20 Mart 2014 Perşembe

Rejime karşı işbirliği ile ilgili

Devrimci Komünist Birlik olarak YKP ve Çağ-Sen ile birlikte rejime karşı işbirliği için oluşturduğumuzu ve bu işbirliğinin atacağı adımları belirlemek için ortak bir komite kurulduğunu ilan etmemizden dolayı Afrika gazetesi sayfasından haklı olarak şu soru yöneltildi:
“Yerel seçimlerde YKP, DKB ve Çağ-Sen işbirliği yapmaya karar vermiş ve ortak bir komite oluşturmuş... TDP, BKP, KSP ve Baraka neden yok?”

§ **Toplanan veriler**:
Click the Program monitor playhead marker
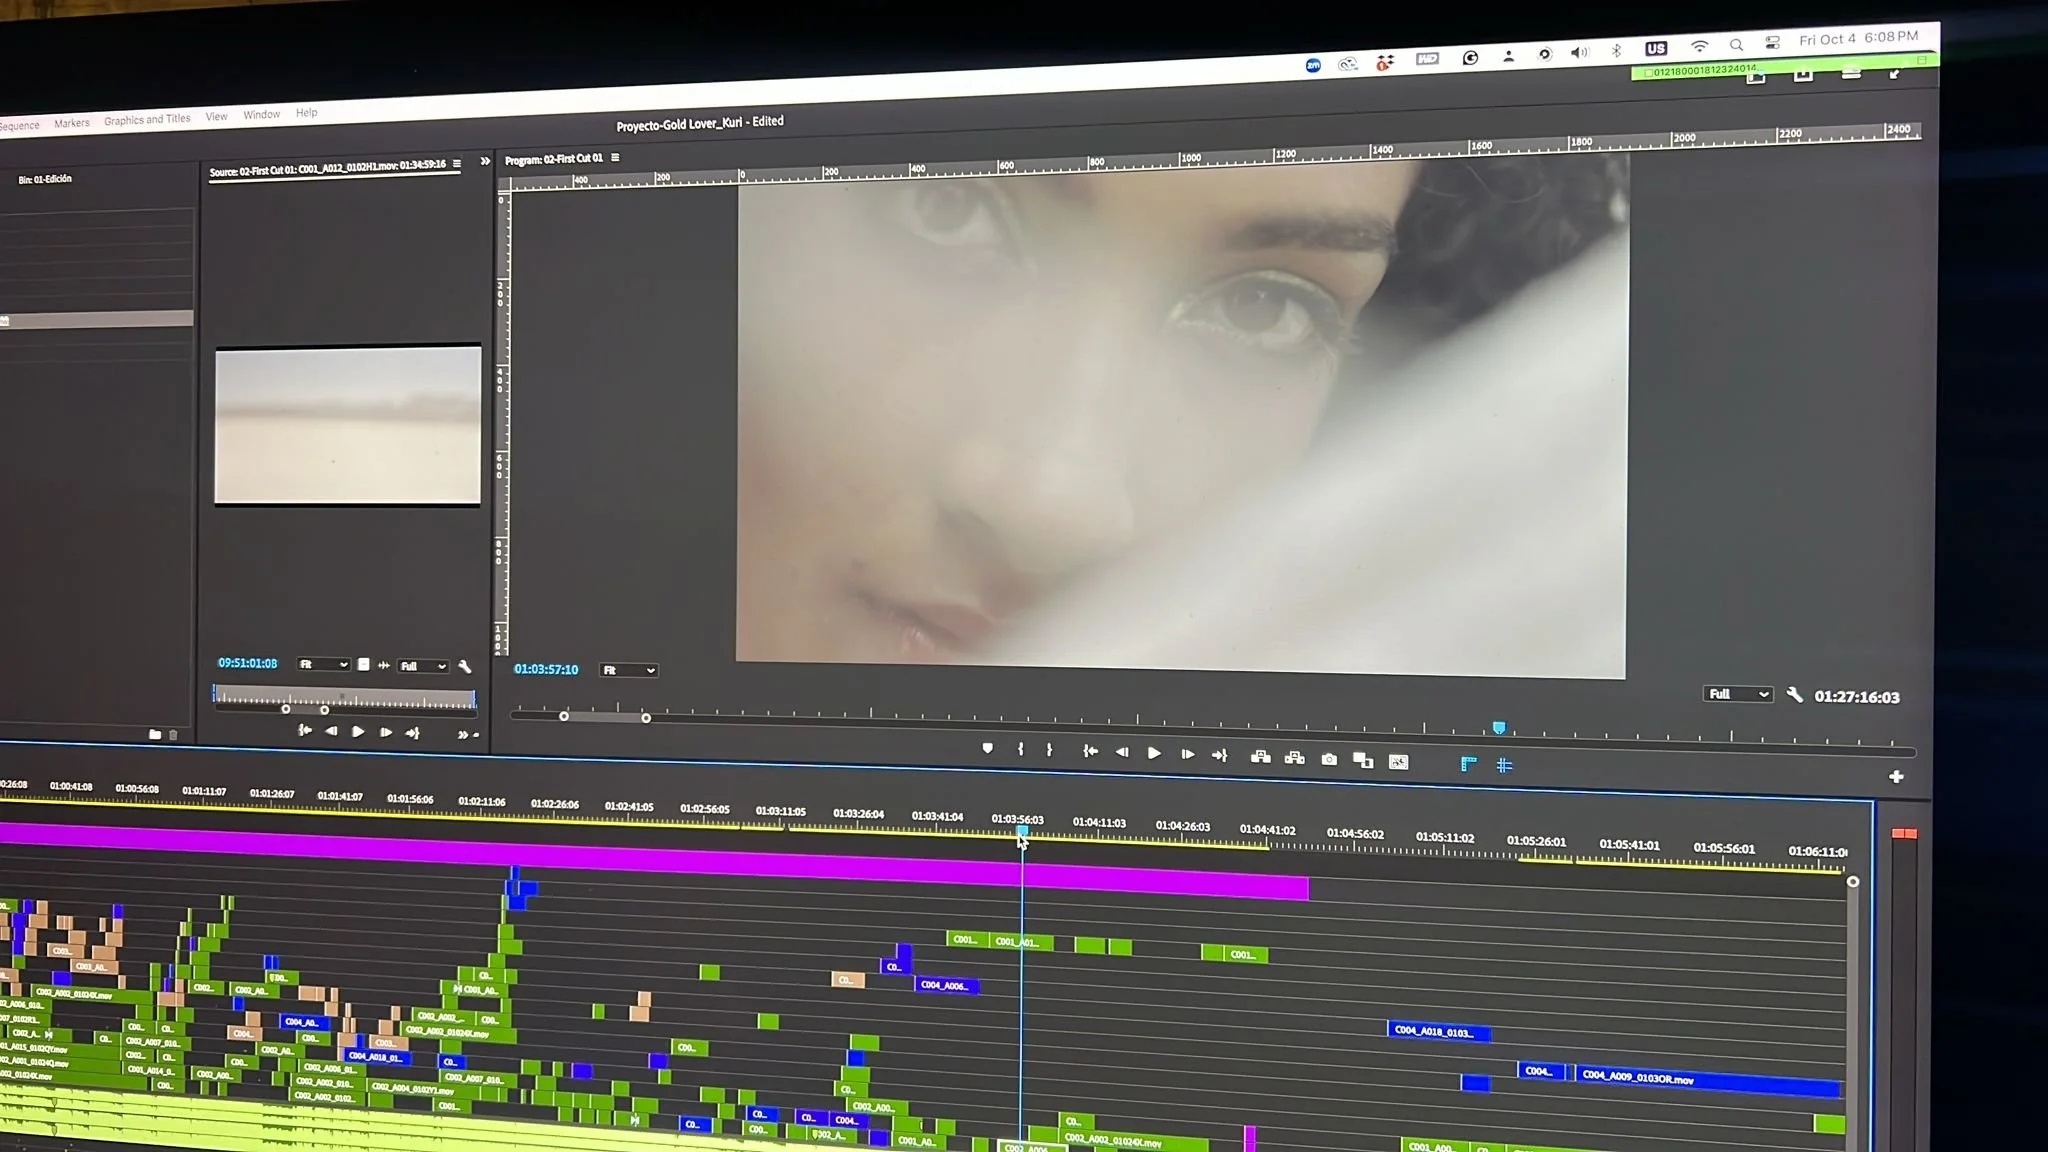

§ **Görev**: Metne göre Devrimci Komünist Birlik, rejime karşı işbirliğini hangi iki yapıyla birlikte kurmuş? Yalnızca metne bakarak cevap verin.

§ **Cevap**: YKP ve Çağ-Sen ile.